**Schriftlicher Auftrag 1**. Gib aus dem Interview über die europäische Friedensbewegung den Abschnitt wörtlich wieder, der mit den Worten "E.P.T.: Nein. Ich" beginnt und mit "wird noch kommen." endet.

Hat der Erfolg der alten Ideen der europäischen Friedensbewegung (Annäherung der Blöcke, Abrüstung und Kooperation statt Konfrontation) nun ihr Schicksal besiegelt?
E.P.T.: Nein. Ich glaube nicht, daß wir wirklich Erfolg gehabt haben. Wir waren erfolgreich, indem wir Veränderungen im Bewußtsein von vielen Menschen auslösten und neue Fragestellungen zu europäischen Themen machten. Doch die Blöcke gibt es immer noch, ebenso zu viele Waffensysteme: Unsere Ziele sind also noch lange nicht erreicht. 1989/90 haben wir höchstens einen einseitigen Erfolg errungen: Landesgrenzen wurden durchlässiger, die Blockkonfrontation nahm ab, viel mehr Menschen können nun aufeinander zu gehen und in einigen mitteleuropäischen Staaten sowie in der Sowjetunion fanden begeisternde Entwicklungen statt. Doch auf der NATO-Seite vermisse ich entsprechende Konzessionen. Deshalb haben wir nicht einmal bezüglich der Waffensysteme viel erreicht; doch ich denke, das wird noch kommen.
Weshalb vermochte die europäische Friedensbewegung im Westen die revolutionären Entwicklungen Ost-und Mitteleuropas nicht besser zu nutzen?
E.P.T.: Weil die Ereignisse so rasch aufeinander folgten, die Entwicklung so schnell vor sich ging. Weil wir als Bewegung im Protest stärker sind als im schöpferischen Aufbau neuer Verhältnisse. Und weil wir insofern ineffizient sind, weil wir nicht über Strukturen verfügen, die mit den Entwicklungen im vergangenen Herbst Schritt halten und sie entsprechend begleiten konnten. -Wir müssen diese Abwartehaltung nun allerdings endlich überwinden. Denn wir befinden uns immer noch in einem eher seltenen, günstigen Augenblick, in dem Strukturen beeinflußt, Einstellungen geprägt werden können. Wenn uns dies bis Ende dieses Jahres nicht gelingt, dann bedroht uns ein neuer, modifizierter Kalter Krieg, der uns dann wiederum vielleicht zwanzig Jahre belasten könnte. Wir sollten vor allem verhindern, daß es der NATO gelingt, die deutsche Frage so zu lösen, wie sie derzeit will, nämlich durch ihre Expansion in die DDR. Dem müssen wir uns widersetzen.(...)
Welches wären die strukturellen Ziele, welche die Friedensbewegung jetzt anstreben müßte, um nicht erneut eine gute Gelegenheit zu verpassen?

**Vorliegende Auflistung**.
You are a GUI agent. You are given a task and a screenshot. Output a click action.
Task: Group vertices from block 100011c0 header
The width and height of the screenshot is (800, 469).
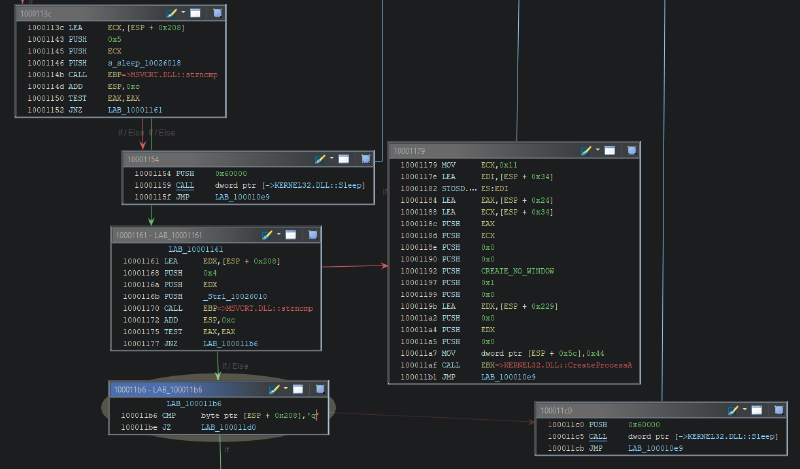tap(779, 410)
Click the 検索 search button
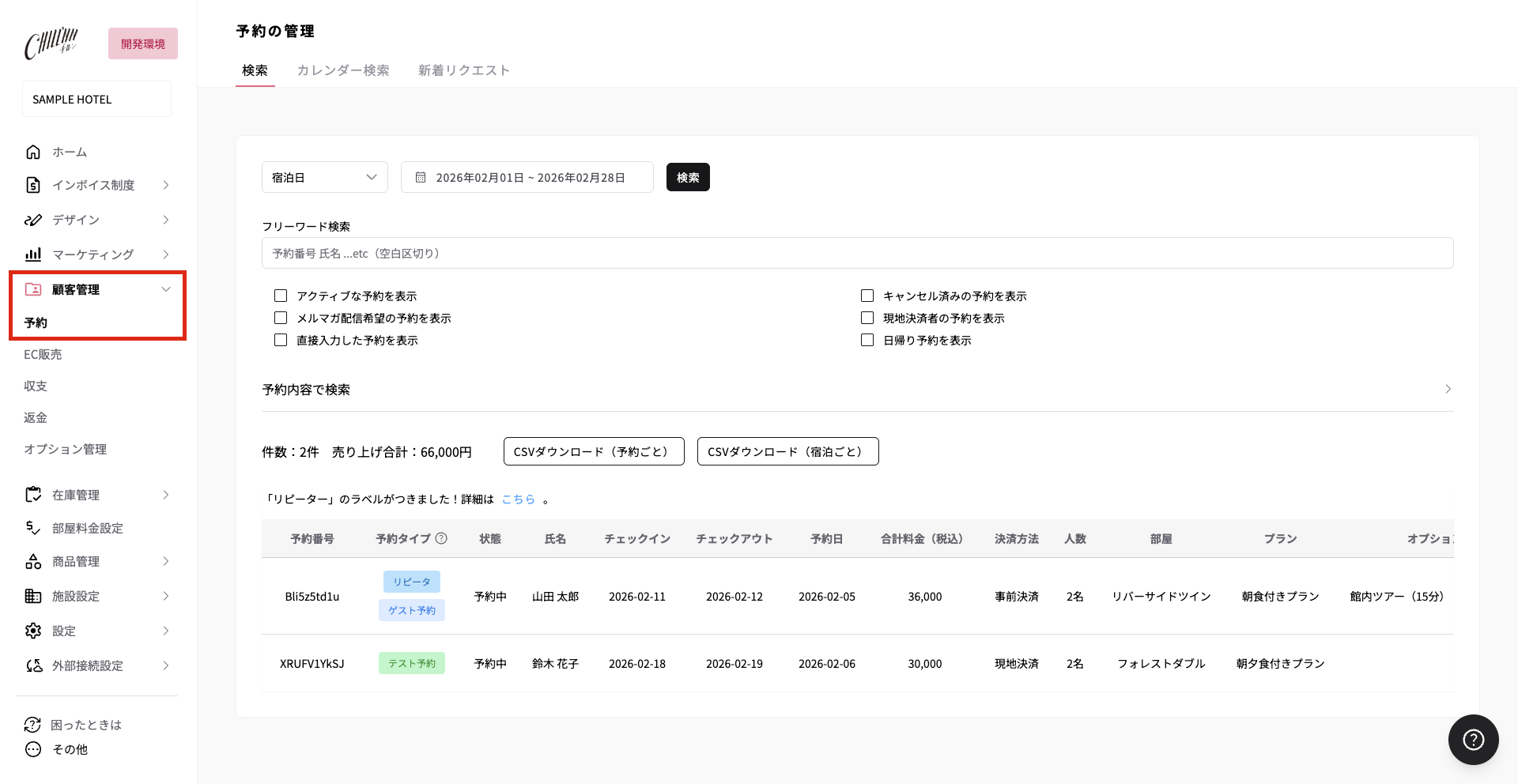This screenshot has width=1518, height=784. [x=687, y=177]
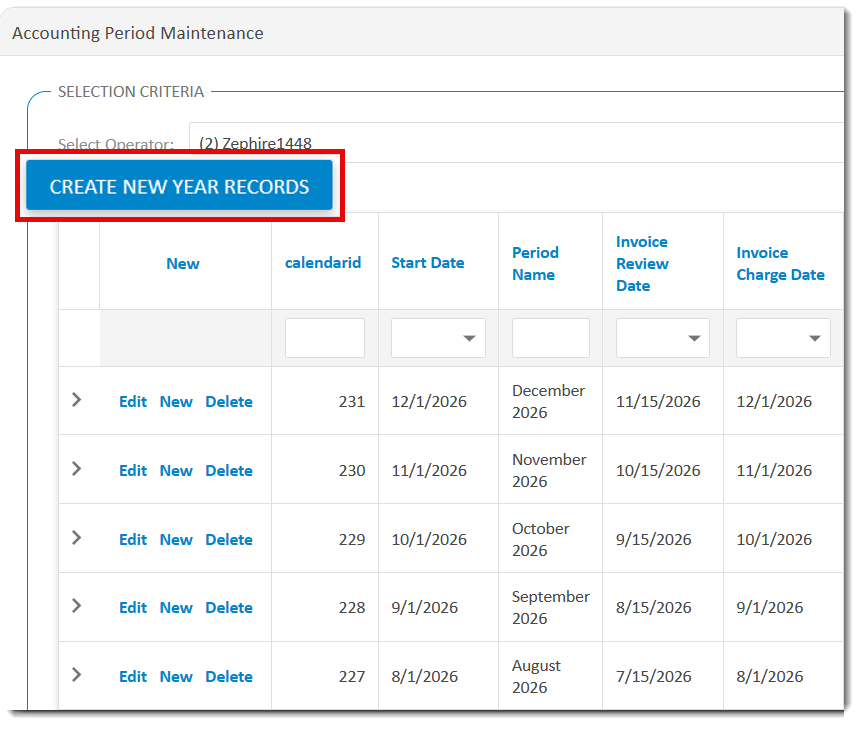Delete the October 2026 period record

pyautogui.click(x=228, y=538)
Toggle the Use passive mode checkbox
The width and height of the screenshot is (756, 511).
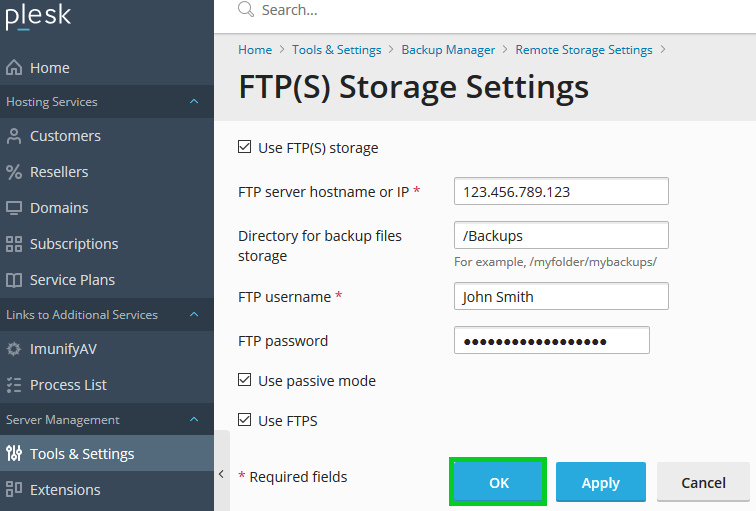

**Schriftlicher Auftrag 2**. Schreibe die gesamte Auflistung erneut und setze dabei "tick box" an die Stelle von "checkbox", ohne sonst etwas zu verändern. Lass die Bilder in deiner Antwort weg.

**Antwort zur Übung 1**.
E.P.T.: Nein. Ich glaube nicht, daß wir wirklich Erfolg gehabt haben. Wir waren erfolgreich, indem wir Veränderungen im Bewußtsein von vielen Menschen auslösten und neue Fragestellungen zu europäischen Themen machten. Doch die Blöcke gibt es immer noch, ebenso zu viele Waffensysteme: Unsere Ziele sind also noch lange nicht erreicht. 1989/90 haben wir höchstens einen einseitigen Erfolg errungen: Landesgrenzen wurden durchlässiger, die Blockkonfrontation nahm ab, viel mehr Menschen können nun aufeinander zu gehen und in einigen mitteleuropäischen Staaten sowie in der Sowjetunion fanden begeisternde Entwicklungen statt. Doch auf der NATO-Seite vermisse ich entsprechende Konzessionen. Deshalb haben wir nicht einmal bezüglich der Waffensysteme viel erreicht; doch ich denke, das wird noch kommen.

**Antwort zur Übung 2**.
You are a GUI agent. You are given a task and a screenshot. Output a click action.
Task: Group vertices from block 100011c0 header
The width and height of the screenshot is (800, 469).
tap(779, 410)
Click the 検索 search button
This screenshot has width=1518, height=784. [x=687, y=177]
Delete the October 2026 period record

pyautogui.click(x=228, y=538)
Toggle the Use passive mode tick box
The width and height of the screenshot is (756, 511).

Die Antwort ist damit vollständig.